═════ Stored rows

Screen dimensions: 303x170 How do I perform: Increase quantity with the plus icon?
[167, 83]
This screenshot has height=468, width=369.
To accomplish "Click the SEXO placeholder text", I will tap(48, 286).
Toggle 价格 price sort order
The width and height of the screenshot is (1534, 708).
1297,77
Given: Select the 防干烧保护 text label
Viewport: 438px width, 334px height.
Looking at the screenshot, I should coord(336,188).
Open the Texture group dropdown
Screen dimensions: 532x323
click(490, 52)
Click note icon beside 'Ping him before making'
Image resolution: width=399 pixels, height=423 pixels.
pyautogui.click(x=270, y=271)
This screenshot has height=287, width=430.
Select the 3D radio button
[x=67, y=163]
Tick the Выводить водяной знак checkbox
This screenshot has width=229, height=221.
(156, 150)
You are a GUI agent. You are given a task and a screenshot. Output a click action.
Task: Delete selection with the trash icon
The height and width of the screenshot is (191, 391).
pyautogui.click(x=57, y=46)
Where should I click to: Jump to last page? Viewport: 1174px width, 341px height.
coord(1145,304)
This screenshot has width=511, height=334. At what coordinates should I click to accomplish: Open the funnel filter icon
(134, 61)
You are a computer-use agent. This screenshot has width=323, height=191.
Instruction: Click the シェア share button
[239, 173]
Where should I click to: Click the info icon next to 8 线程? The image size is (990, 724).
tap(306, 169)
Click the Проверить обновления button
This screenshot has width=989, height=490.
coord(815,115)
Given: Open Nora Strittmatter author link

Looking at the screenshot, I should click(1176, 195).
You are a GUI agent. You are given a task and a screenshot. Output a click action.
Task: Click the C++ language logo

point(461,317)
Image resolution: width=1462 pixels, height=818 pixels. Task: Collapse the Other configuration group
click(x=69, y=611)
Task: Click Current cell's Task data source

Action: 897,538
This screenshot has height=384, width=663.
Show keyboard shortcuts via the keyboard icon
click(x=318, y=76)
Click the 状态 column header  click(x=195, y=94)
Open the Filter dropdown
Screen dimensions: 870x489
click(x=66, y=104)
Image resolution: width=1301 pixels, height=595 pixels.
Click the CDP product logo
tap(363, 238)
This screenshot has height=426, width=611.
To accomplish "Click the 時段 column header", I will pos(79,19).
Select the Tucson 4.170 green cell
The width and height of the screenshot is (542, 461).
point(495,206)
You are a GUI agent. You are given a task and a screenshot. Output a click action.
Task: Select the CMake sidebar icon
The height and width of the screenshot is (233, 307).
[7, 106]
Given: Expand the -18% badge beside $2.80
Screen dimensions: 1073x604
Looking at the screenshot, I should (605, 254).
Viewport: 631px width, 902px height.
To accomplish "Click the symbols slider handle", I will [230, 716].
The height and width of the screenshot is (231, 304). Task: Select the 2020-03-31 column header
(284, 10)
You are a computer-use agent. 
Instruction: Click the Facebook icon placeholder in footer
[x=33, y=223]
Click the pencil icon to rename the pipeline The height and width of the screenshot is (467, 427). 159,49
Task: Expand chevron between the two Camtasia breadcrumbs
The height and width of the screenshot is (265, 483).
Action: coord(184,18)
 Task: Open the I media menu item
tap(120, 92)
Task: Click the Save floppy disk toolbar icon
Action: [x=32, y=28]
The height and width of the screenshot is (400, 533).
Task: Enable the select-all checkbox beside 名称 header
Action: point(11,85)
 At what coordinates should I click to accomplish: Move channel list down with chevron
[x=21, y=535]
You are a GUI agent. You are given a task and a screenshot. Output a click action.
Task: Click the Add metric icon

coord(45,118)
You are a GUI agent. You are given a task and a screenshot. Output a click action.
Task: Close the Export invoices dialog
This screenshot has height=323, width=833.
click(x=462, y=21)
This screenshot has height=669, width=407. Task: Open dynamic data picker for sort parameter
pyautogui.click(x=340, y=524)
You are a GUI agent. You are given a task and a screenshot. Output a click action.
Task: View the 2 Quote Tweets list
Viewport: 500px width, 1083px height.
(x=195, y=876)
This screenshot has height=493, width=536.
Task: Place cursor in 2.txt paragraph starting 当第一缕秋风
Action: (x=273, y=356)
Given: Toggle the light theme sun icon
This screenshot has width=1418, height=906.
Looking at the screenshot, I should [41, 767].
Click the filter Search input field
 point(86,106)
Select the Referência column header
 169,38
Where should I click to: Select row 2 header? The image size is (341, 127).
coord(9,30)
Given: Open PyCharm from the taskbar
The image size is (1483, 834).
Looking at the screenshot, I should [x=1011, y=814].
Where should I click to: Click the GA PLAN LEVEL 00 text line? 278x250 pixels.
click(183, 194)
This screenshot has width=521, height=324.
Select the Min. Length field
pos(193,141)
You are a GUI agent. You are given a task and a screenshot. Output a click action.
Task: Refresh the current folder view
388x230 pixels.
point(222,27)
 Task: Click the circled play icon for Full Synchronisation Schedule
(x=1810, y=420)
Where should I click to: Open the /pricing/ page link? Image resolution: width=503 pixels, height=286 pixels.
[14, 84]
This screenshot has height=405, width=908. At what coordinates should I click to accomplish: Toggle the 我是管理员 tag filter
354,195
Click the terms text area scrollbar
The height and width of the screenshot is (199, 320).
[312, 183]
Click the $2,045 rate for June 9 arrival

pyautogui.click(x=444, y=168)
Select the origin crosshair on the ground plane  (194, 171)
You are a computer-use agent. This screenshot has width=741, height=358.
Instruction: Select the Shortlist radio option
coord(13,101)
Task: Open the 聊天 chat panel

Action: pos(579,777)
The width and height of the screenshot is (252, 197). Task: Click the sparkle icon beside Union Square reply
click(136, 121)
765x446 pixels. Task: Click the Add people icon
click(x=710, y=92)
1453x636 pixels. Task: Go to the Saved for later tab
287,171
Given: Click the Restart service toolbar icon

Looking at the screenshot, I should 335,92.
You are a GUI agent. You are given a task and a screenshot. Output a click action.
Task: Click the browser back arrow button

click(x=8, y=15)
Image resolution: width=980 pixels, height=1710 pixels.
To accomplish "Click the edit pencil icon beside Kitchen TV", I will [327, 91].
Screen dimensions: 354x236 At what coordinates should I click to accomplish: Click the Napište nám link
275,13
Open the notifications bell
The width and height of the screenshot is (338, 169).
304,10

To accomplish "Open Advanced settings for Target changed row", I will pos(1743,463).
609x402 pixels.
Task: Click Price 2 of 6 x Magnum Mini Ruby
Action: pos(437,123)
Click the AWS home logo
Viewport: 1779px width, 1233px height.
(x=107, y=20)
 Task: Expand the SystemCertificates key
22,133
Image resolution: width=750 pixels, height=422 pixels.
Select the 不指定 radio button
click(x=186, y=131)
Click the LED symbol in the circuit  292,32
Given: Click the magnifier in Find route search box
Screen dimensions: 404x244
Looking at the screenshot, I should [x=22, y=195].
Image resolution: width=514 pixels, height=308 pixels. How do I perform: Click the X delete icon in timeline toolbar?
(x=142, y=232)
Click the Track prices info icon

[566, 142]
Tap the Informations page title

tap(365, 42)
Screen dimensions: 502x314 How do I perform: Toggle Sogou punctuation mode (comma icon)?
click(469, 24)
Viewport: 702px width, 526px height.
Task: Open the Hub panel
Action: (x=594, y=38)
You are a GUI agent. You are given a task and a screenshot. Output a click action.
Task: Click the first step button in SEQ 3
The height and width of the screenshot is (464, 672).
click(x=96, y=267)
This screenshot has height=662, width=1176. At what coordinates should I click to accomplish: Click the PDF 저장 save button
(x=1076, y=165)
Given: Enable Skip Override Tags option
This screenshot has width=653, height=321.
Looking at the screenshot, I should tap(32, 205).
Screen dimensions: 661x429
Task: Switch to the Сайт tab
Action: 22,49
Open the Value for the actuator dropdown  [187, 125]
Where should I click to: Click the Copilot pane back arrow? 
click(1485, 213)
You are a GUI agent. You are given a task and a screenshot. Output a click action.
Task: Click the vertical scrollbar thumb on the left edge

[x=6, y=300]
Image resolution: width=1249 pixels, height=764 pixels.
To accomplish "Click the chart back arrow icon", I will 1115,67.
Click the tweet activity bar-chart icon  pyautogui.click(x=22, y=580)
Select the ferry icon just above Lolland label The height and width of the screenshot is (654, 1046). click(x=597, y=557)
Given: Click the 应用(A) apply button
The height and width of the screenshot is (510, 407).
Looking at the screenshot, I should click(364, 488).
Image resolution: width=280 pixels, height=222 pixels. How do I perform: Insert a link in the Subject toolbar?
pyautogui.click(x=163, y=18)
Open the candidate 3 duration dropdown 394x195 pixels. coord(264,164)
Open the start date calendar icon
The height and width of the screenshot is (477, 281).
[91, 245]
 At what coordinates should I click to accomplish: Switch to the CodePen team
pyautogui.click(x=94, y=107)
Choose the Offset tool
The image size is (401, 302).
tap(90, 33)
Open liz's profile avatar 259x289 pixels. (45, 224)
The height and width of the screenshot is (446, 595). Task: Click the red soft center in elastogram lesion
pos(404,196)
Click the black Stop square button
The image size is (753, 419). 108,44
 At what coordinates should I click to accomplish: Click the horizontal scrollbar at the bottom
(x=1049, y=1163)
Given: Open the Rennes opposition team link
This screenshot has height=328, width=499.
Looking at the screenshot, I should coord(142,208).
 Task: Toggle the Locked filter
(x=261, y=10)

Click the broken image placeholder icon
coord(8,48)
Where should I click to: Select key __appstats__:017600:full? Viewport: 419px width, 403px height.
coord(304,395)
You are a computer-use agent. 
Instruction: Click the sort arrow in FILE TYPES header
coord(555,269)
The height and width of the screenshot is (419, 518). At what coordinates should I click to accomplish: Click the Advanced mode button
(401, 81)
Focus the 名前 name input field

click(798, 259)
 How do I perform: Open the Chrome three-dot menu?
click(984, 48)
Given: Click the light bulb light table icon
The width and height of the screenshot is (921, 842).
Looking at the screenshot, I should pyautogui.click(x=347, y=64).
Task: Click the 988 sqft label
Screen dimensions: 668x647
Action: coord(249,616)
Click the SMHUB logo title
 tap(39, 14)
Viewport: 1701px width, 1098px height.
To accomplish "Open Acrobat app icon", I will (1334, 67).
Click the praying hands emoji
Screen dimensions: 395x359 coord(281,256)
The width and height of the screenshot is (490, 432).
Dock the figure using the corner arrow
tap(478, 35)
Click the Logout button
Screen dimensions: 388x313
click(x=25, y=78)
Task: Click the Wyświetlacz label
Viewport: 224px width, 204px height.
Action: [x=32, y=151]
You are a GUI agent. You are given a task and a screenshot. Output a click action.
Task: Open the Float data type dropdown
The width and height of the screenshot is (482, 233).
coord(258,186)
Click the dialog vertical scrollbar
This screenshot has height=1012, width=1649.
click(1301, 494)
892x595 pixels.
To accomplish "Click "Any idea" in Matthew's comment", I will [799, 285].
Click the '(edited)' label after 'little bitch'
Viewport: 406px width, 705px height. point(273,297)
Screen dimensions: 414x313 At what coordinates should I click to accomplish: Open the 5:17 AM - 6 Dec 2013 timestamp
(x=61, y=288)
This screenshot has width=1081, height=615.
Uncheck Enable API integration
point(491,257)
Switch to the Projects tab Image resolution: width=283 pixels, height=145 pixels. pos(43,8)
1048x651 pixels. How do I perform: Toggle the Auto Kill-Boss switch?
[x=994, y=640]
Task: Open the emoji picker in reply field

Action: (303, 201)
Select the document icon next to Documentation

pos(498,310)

══════════

Do this |
Could you update the data from the line containing "Click the '(edited)'" through the end, changing "Open" to "Launch" and leaving everything else as it is? Give back only those lines.

Worked solution |
Click the '(edited)' label after 'little bitch'
Viewport: 406px width, 705px height. point(273,297)
Screen dimensions: 414x313 At what coordinates should I click to accomplish: Launch the 5:17 AM - 6 Dec 2013 timestamp
(x=61, y=288)
This screenshot has width=1081, height=615.
Uncheck Enable API integration
point(491,257)
Switch to the Projects tab Image resolution: width=283 pixels, height=145 pixels. pos(43,8)
1048x651 pixels. How do I perform: Toggle the Auto Kill-Boss switch?
[x=994, y=640]
Task: Launch the emoji picker in reply field

Action: (303, 201)
Select the document icon next to Documentation

pos(498,310)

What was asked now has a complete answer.